The MPC, which consists of three RBI members and three external members, kept the repo rate unchanged at 6.50% for the fifth consecutive meeting earlier in December.

Retail inflation rose 5.55% in November, its fastest pace in three months, due to higher food prices.

The MPC voted by a majority of 5 to 1 on maintaining the ‘withdrawal of accommodation’ stance. Sole dissenter Jayant Varma said he would prefer to not have a stance at all or that it should be changed to neutral.

“Any shift in policy stance now would be premature and risky,” RBI Governor Shaktikanta Das said in his minutes.

Ranjan agreed and said a change in stance to neutral could send the wrong signals to the market when expectations are already running ahead of policy intent.

The central bank’s objective of aligning inflation with its 4% target on a durable basis is far from assured and a failure to do so could risk economic growth, the bank said in its latest bulletin published on Wednesday.

Deputy Governor Michael Patra said the recent high growth numbers reinforced the view that the output gap in India had turned positive since the beginning of the year and remained so.

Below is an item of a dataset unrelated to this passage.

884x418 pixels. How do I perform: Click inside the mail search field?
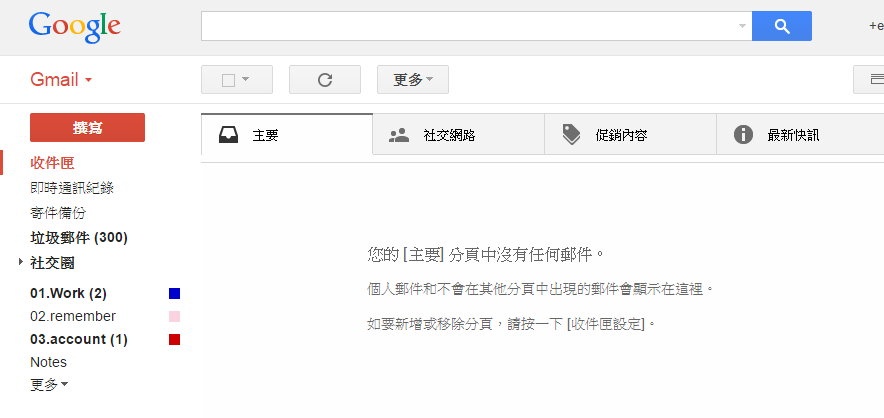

“This points to the likelihood of demand-pull shaping the course of inflation outcomes in the period ahead, amplifying future supply shocks,” he said.

However, external MPC member Ashima Goyal wrote that real rates could easily become too high if inflation sustainably approaches 4% by mid-2024 and if nothing is done.

Repeated supply shocks so far have not been able to raise inflation expectations or reverse the decline in core inflation, she added.